(Stored records)
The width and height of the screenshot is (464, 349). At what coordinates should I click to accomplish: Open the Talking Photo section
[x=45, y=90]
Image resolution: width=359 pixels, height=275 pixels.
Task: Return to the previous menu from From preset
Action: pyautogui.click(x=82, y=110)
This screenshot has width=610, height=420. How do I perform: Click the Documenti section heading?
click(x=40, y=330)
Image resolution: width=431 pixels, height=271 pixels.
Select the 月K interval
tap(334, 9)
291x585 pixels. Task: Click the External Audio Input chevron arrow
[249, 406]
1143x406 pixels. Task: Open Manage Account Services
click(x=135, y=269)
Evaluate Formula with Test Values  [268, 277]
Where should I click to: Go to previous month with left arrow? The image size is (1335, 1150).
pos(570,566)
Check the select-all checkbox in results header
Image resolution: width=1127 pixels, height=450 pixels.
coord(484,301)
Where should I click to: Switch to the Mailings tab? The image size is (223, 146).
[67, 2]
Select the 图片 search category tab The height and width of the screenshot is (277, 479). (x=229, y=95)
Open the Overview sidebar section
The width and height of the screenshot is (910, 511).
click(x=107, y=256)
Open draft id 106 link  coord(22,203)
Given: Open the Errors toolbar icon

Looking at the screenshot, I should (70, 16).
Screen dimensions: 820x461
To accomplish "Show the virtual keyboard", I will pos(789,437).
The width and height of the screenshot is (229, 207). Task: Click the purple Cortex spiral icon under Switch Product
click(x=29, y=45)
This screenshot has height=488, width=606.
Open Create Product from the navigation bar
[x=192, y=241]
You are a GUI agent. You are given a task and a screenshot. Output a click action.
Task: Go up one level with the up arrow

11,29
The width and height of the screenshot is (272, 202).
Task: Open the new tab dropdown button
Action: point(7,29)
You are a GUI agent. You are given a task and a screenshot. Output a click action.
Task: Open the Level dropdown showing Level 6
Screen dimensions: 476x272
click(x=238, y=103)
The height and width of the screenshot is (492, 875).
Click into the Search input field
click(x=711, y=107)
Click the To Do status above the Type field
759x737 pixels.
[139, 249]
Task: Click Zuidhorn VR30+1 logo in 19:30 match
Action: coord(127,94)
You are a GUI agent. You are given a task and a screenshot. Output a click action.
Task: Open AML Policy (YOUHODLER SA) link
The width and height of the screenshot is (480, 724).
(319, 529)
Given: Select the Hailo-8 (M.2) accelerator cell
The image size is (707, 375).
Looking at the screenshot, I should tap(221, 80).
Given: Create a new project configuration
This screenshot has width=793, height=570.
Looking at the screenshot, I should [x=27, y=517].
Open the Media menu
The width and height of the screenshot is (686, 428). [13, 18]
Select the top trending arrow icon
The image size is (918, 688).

Work order
Give all the records again. Match them exactly.

Answer section
The width and height of the screenshot is (464, 349). At what coordinates should I click to accomplish: Open the Talking Photo section
[x=45, y=90]
Image resolution: width=359 pixels, height=275 pixels.
Task: Return to the previous menu from From preset
Action: pyautogui.click(x=82, y=110)
This screenshot has width=610, height=420. How do I perform: Click the Documenti section heading?
click(x=40, y=330)
Image resolution: width=431 pixels, height=271 pixels.
Select the 月K interval
tap(334, 9)
291x585 pixels. Task: Click the External Audio Input chevron arrow
[249, 406]
1143x406 pixels. Task: Open Manage Account Services
click(x=135, y=269)
Evaluate Formula with Test Values  [268, 277]
Where should I click to: Go to previous month with left arrow? The image size is (1335, 1150).
pos(570,566)
Check the select-all checkbox in results header
Image resolution: width=1127 pixels, height=450 pixels.
coord(484,301)
Where should I click to: Switch to the Mailings tab? The image size is (223, 146).
[67, 2]
Select the 图片 search category tab The height and width of the screenshot is (277, 479). (x=229, y=95)
Open the Overview sidebar section
The width and height of the screenshot is (910, 511).
click(x=107, y=256)
Open draft id 106 link  coord(22,203)
Given: Open the Errors toolbar icon

Looking at the screenshot, I should (70, 16).
Screen dimensions: 820x461
To accomplish "Show the virtual keyboard", I will pos(789,437).
The width and height of the screenshot is (229, 207). Task: Click the purple Cortex spiral icon under Switch Product
click(x=29, y=45)
This screenshot has height=488, width=606.
Open Create Product from the navigation bar
[x=192, y=241]
You are a GUI agent. You are given a task and a screenshot. Output a click action.
Task: Go up one level with the up arrow

11,29
The width and height of the screenshot is (272, 202).
Task: Open the new tab dropdown button
Action: point(7,29)
You are a GUI agent. You are given a task and a screenshot. Output a click action.
Task: Open the Level dropdown showing Level 6
Screen dimensions: 476x272
click(x=238, y=103)
The height and width of the screenshot is (492, 875).
Click into the Search input field
click(x=711, y=107)
Click the To Do status above the Type field
759x737 pixels.
[139, 249]
Task: Click Zuidhorn VR30+1 logo in 19:30 match
Action: coord(127,94)
You are a GUI agent. You are given a task and a screenshot. Output a click action.
Task: Open AML Policy (YOUHODLER SA) link
The width and height of the screenshot is (480, 724).
(319, 529)
Given: Select the Hailo-8 (M.2) accelerator cell
The image size is (707, 375).
Looking at the screenshot, I should tap(221, 80).
Given: Create a new project configuration
This screenshot has width=793, height=570.
Looking at the screenshot, I should [x=27, y=517].
Open the Media menu
The width and height of the screenshot is (686, 428). [13, 18]
Select the top trending arrow icon
The image size is (918, 688).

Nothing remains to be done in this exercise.